Are Amazon’s new book discounts a ‘declaration of war’?
Bargain book shoppers must have been pleased looking at Amazon’s bestseller list this weekend: The online bookseller had dropped prices on some of its top-selling hardcovers, as much as 64% off retail.
The sudden discounts were so deep that one bookseller called them “a declaration of war.”
Sheryl Sandberg’s “Lean In,” Amazon’s No. 9 bestseller, is priced at $9.09, 64% off its cover price. Khaled Hosseini’s “And the Mountains Echoed,” No. 5 on the site, is marked down 58% to $16.91. Dan Brown’s latest Robert Langdon thriller, “Inferno,” at No. 4 on Amazon’s bestseller list, is marked down 61% to $11.65.

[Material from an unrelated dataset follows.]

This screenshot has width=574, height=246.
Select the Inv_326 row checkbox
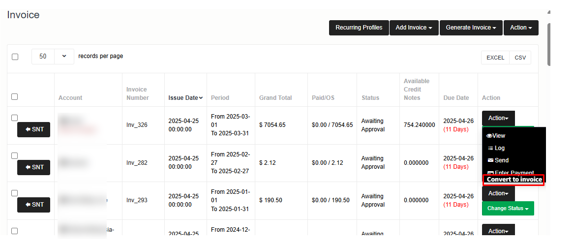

While people are used to seeing deals at Amazon, these price cuts are unusually deep. The booksellers’ newsletter Shelf Awareness delivered a rare Saturday issue about them, writing that the discounts were at “levels we’ve never seen in the history of Amazon.”
“It’s an open declaration of war against the industry,” Jack McKeown, president of Books & Books Westhampton Beach in New York, told Shelf Awareness.
Amazon and the publishers affected declined to comment on the discounts.
On Tuesday, President Obama is expected to appear at an Amazon shipping center in Tennessee; the company recently announced that it will hire 5,000 new warehouse workers at it regional distribution centers.